What you should do → Write out the entries below exactly as they stand. Skip every image.

:: The input

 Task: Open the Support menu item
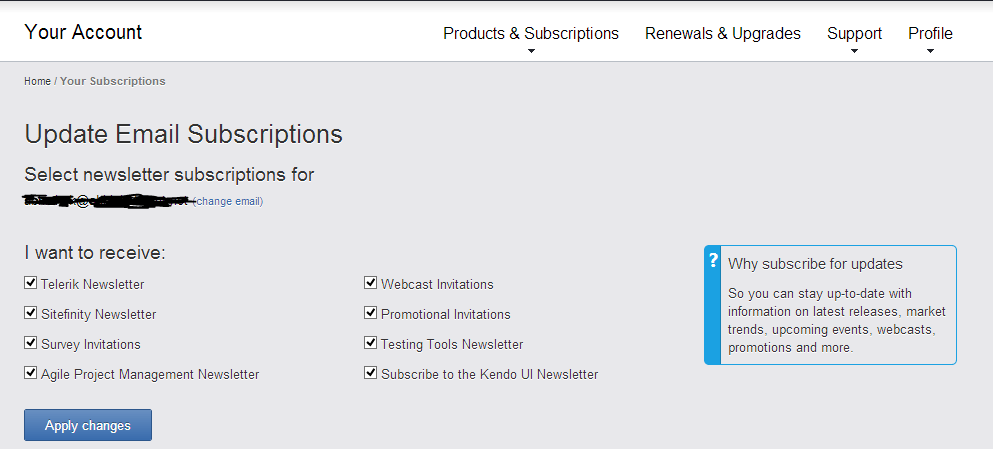854,33
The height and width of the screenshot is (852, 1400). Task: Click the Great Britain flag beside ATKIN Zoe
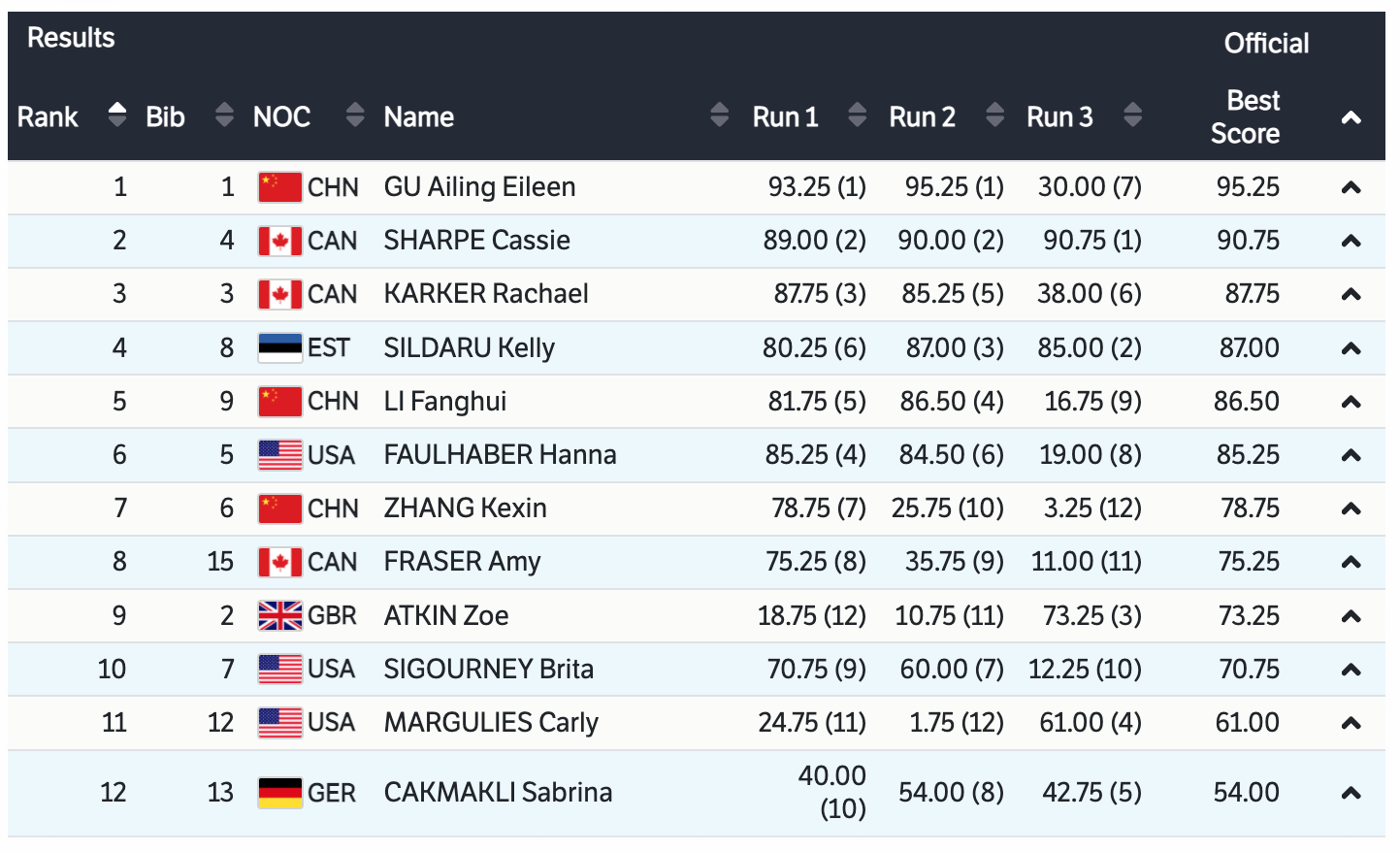(x=279, y=615)

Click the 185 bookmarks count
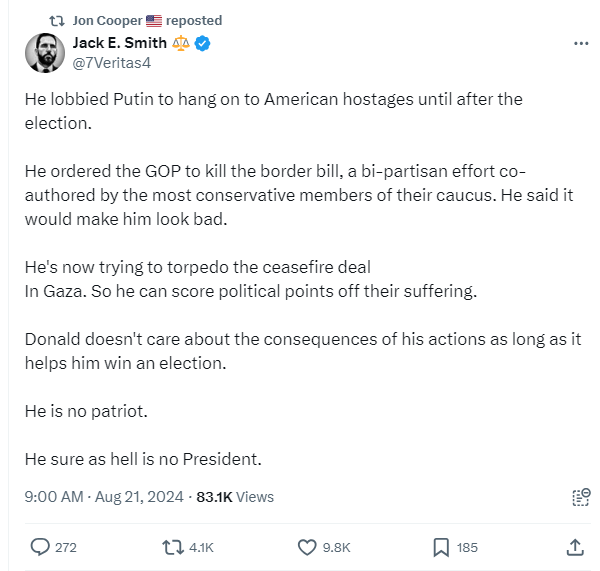click(466, 548)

::::

Response to the exercise →
 Task: Open the Support menu item
854,33
The height and width of the screenshot is (852, 1400). Task: Click the Great Britain flag beside ATKIN Zoe
(x=279, y=615)

Click the 185 bookmarks count
click(466, 548)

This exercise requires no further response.